By Luicy Pedroza (German Institute of Global and Area Studies, Berlin)

A proposal for multilevel citizenship that can flourish inside and beyond the citizenship framed by the nation-state is compelling, in part because it flourishes already inside federal states, confederations, and in different guises within some regional projects, especially the European Union. I follow Rainer Bauböck in the proposal that enfranchising non-citizen residents in the communities where they live complements citizenship-as-nationality. Contrary to what Warren Magnusson suggests, I find that non-citizen local enfranchisement is highly important. Magnusson is, however, right that this forum is about more than non-citizen enfranchisement: it is about urban citizenship as a new narrative to address global problems. So, before I say more about enfranchisement, I want to sharpen some of the blurry contours of the urban citizenship debate in this forum.

A tale of two cities

Bauböck’s charming phrase “Once upon a time, all citizenship was urban citizenship” reminded me of the Bremen Stadtmusikanten fairy tale about four domestic animals (a donkey, a dog, a cat and a rooster) who, after many years of service and company, are neglected or destined to be killed by their masters and so each of them decides to head to the free city of Bremen searching for a new beginning. Just like the Bremer Stadtmusikanten tale, several contributions to this forum are linked together by the idea that cities hold the promise of freedom and opportunities.

I, too, was a migrant in Bremen, and that city became my home in Germany. Later, becoming a German citizen meant something for me because it was the city-state of Bremen that naturalised me. My little local pride surely demonstrates Avner de Sahlit’s remark that cities imply “a certain political and social consciousness”. Yet, I was born in a city of 21 million inhabitants that we call, not unlovingly, a “monster.” That is a realistic depiction: almost any corner of Mexico City has an overload of information too complex to decode unless it is your corner. Generally, cities like this are indomitable: some parts are fine, but others remain stuck in a war of all against all, poor and forgotten. What is worse, such cities are parasites. Beyond some participant government experiments and urban gardening here and there, they consume far more resources (e.g., energy and water) than they give back to the world.

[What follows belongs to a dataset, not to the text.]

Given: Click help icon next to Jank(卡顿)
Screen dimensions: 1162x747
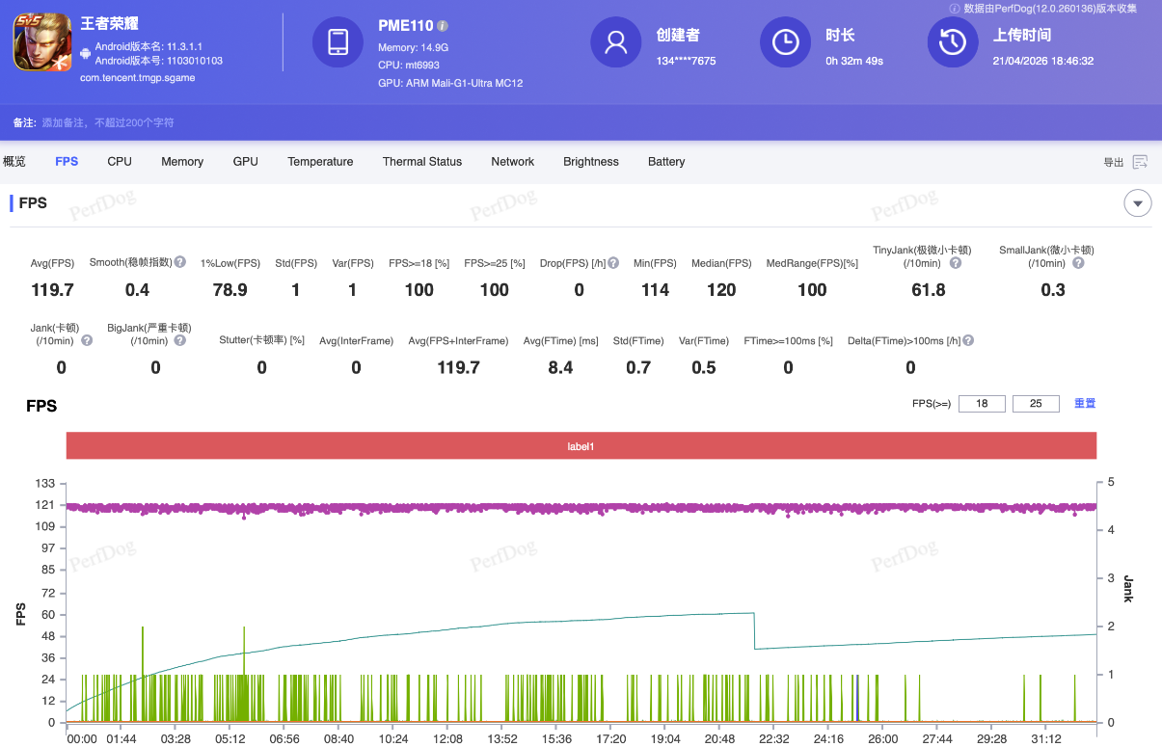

The contrast between my two home cities helps me see that not all cities are or can aspire to be republics, just as not all people living in cities are lucky or wealthy enough to have moved there. The debate about urban citizenship must overcome the false binary of the well-off in the cities vs. the left-behind elsewhere because some cities are so big that they have space for both.

Global potential or urban form?

In the arguments and counterarguments in this forum, there is some arbitrariness about how to define cities and blurriness with regard to their form, on the one hand, and function or potential, on the other. The mere form of the city is of little use for developing a new narrative of citizenship, in my view. The function attributed to cities is that they concentrate resources and are therefore more prone to offer closer and more intense, frequent personal contact than other areas. Yet there is nothing inherent to cities that makes them natural havens for cosmopolitanism, just as the rural world is not necessarily less progressive and open, as Patti Lenard has argued. The proposal by Bauböck is mostly, I believe, about potential. Cities occupy more of the globalised imaginaries of opportunity and thus are the destinations of not only spatial but also social mobility (Saunders 2011).[1] Thanks to their critical mass of risk-takers (especially the conglomeration of internal and international migrants), cities might be more open to experimentation than rural areas. Yet, Bauböck’s argument also gets blurry when he admits that urban citizenship cannot be limited to cities only. It is then not clear why urban is the adjective that should qualify the new integrative narrative about citizenship. If it is supposed to apply to rural municipalities as well as to small towns, then it is perhaps better to speak about local citizenship , as suggested by Johanna Hase and others.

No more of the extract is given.